La projection de signes sur le grand tableau noir de l’univers piqueté d’étincelles est vieille comme si ce n’est le monde, du moins l’humanité. En Arménie, des figures du Cygne, du Taureau et du Lion concordant avec des configurations d’étoiles ont été discernées sur des dalles datant du 4ème millénaire avant J.C. A la même époque, la civilisation mésopotamienne avait très certainement identifié ses constellations, bientôt reprises par les Grecs.
La tradition accorde au poète grec Aratos de Soles, du 3ème siècle avant notre ère, d’avoir le premier pensé la catastérisation (d’aster en grec : étoile), qui désigne la métamorphose d’une âme en un astre ou plusieurs assemblés. Le premier, il attribua des noms puisés dans les légendes aux constellations. Cinq siècles plus tard, Ptolémée, astronome grec d’Egypte, reprend l’héritage d’Hipparque (2ème siècle av. J.C.) qui avait recensé plus d’un millier d’étoiles, qu’il répartit en 48 constellations. Hormis l’une d’elles depuis subdivisée, elles font encore aujourd’hui partie des 88 constellations officielles. Les grands astronomes perses et arabes développèrent et transmirent ce savoir antique à l’occident, notamment grâce à Al Sufi qui les cartographia magnifiquement à la fin du premier millénaire.

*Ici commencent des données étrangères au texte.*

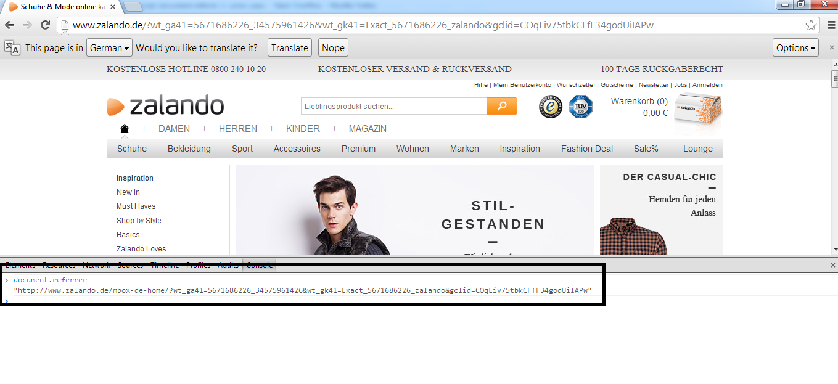Go to the Zalando home icon
Image resolution: width=838 pixels, height=384 pixels.
point(125,129)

Mais seules les constellations de l’hémisphère boréal avaient alors été repérées. Les astronomes observaient le ciel depuis des latitudes au nord de l’équateur.

Les constellations qui seraient identifiées plus tard seraient celles du ciel austral. On le doit en grande part aux relevés d’observation des navigateurs Pieter Dirkszoon Keyser et Frederick de Houtman qui le cartographièrent à la fin du XVIe siècle. On attribue pour l’essentiel aux astronomes Bayer, Hévélius et Jakob Bartsch au  XVIIe siècle, puis Nicolas-Louis de Lacaille au suivant d’avoir achevé cette carte céleste. C’est à ce dernier que l’on doit des désignations plus terre à terre, parmi lesquelles le Burin, la Table, la Règle, sans oublier la Machine Pneumatique. L’époque délimite l’horizon de ses légendes. La brocante céleste, c’est lui. Il n’en voyait pas moins loin.

A force, les tags constellés ont fini par se marcher dessus, ça n’est pourtant pas la place qui manque. L’Union Astronomique Internationale y met bon ordre en 1922. D’abord en adoptant les 88 constellations officielles puis, grâce aux travaux de l’astronome belge Eugène Joseph Delporte, en les circonscrivant en arcs de méridiens et parallèles, avec des coordonnées d’ascension droite et de déclinaison (lesquelles évoluent en raison de la précession des équinoxes). Ces démarcations et une nomenclature arrêtée permettent d’attribuer chaque étoile connue à une seule constellation, dont les plus brillantes qui dessinent une forme ne sont que le repère. Certaines étoiles, prenez Sirrah, se croyaient tout permis, avec un pied dans Pégase et l’autre dans Andromède. La plaisanterie n’avait que trop duré. Et ceci quand bien même certaines étoiles, clairement perçues d’ici-bas, n’existent plus depuis belle lurette, leur lumière voyageant à notre encontre longtemps après qu’elles se sont fait sauter le caisson.

Les constellations d’étoiles divergent des constellations zodiacales qui prennent en compte les planètes au sein du système solaire. Pourtant, leur objet n’en demeure pas moins proche : il permet à l’être humain de mesurer l’incommensurable, de se projeter dans le cosmos, de faire correspondre sa finitude avec l’infini, d’habiter l’univers en concevant des liens essentiels qui l’unissent à ce Tout, et d’abord par l’entremise de ses songes et légendes qui y tournoient. Ce faisant, ces constellations auront aussi permis à bien des marins pendant des siècles de ne pas se noyer et d’arriver à bon port.